O vereador Sargento Salazar (PL) causou desconforto entre os parlamentares da Câmara Municipal de Manaus ao propor um Projeto de Lei que prevê a obrigatoriedade de exames toxicológicos para ocupantes de cargos comissionados no âmbito da administração pública municipal.
A proposta, apresentada em plenário nesta semana, foi recebida com críticas por parte de alguns vereadores, que consideraram a medida “invasiva” e com viés discriminatório, além de levantar questionamentos sobre sua legalidade e aplicabilidade prática.
Segundo o vereador Salazar, o objetivo da matéria é “garantir a integridade moral, física e psicológica de quem ocupa cargos de confiança”, especialmente aqueles que lidam diretamente com decisões estratégicas, contratos e políticas públicas.

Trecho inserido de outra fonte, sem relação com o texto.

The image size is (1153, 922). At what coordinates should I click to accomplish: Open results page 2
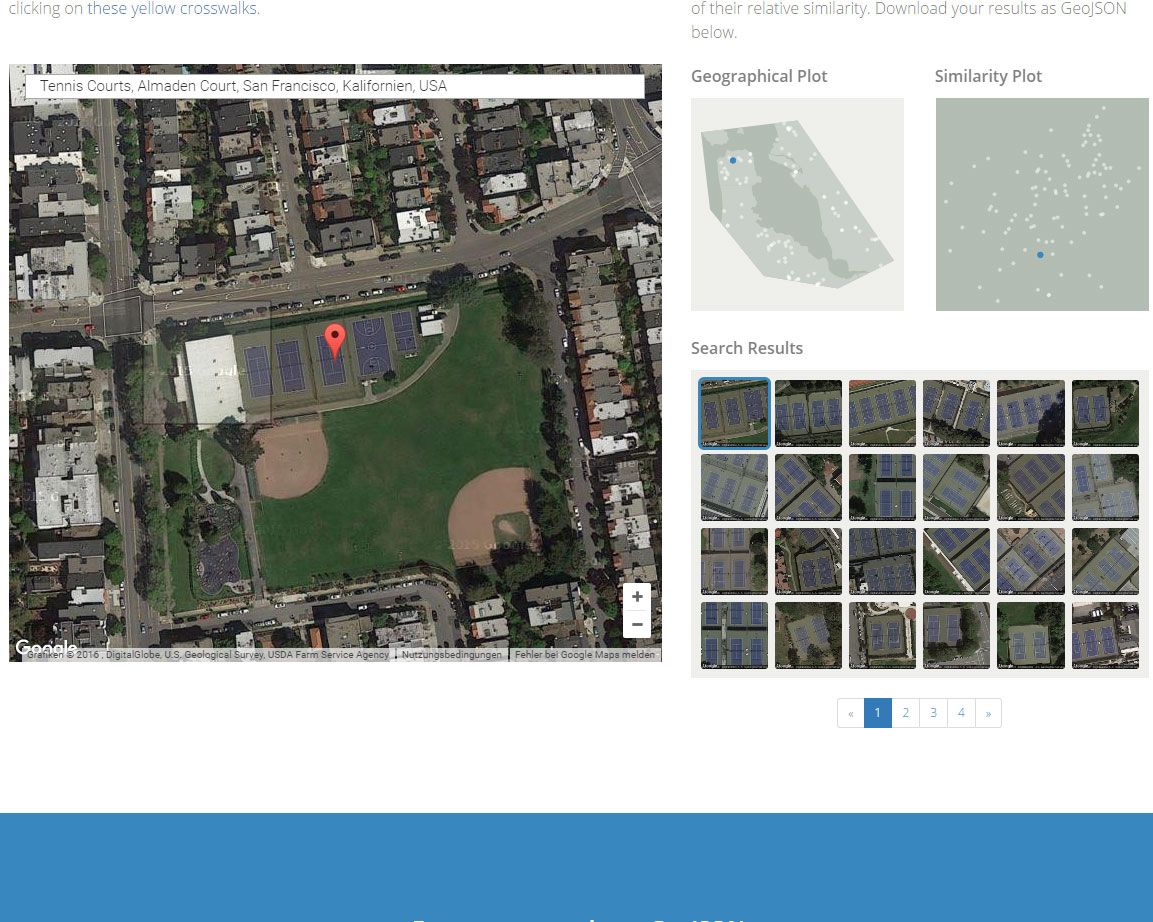tap(905, 713)
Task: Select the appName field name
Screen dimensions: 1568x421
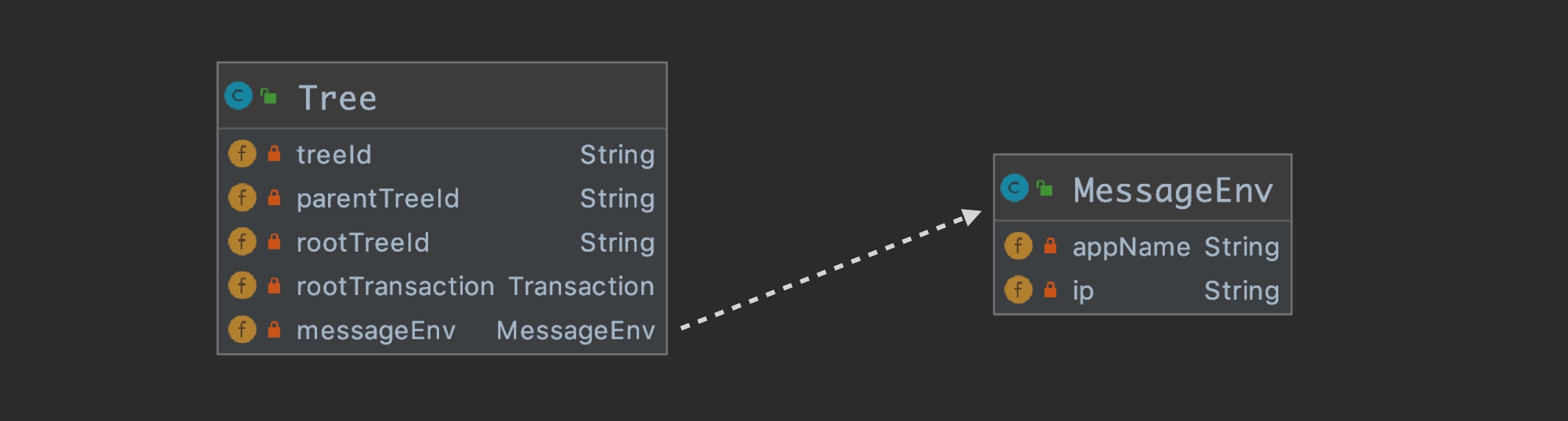Action: [1131, 247]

Apesar das justificativas, o projeto irritou colegas de plenário, que viram na proposta um tom generalista e provocativo. Alguns vereadores também argumentaram que a exigência fere princípios constitucionais, como o da presunção de inocência, e pode ser interpretada como uma tentativa de criminalização sem justa causa.
O projeto segue agora para análise das comissões técnicas da Casa, onde deverá passar por parecer jurídico e debate mais aprofundado antes de ir à votação.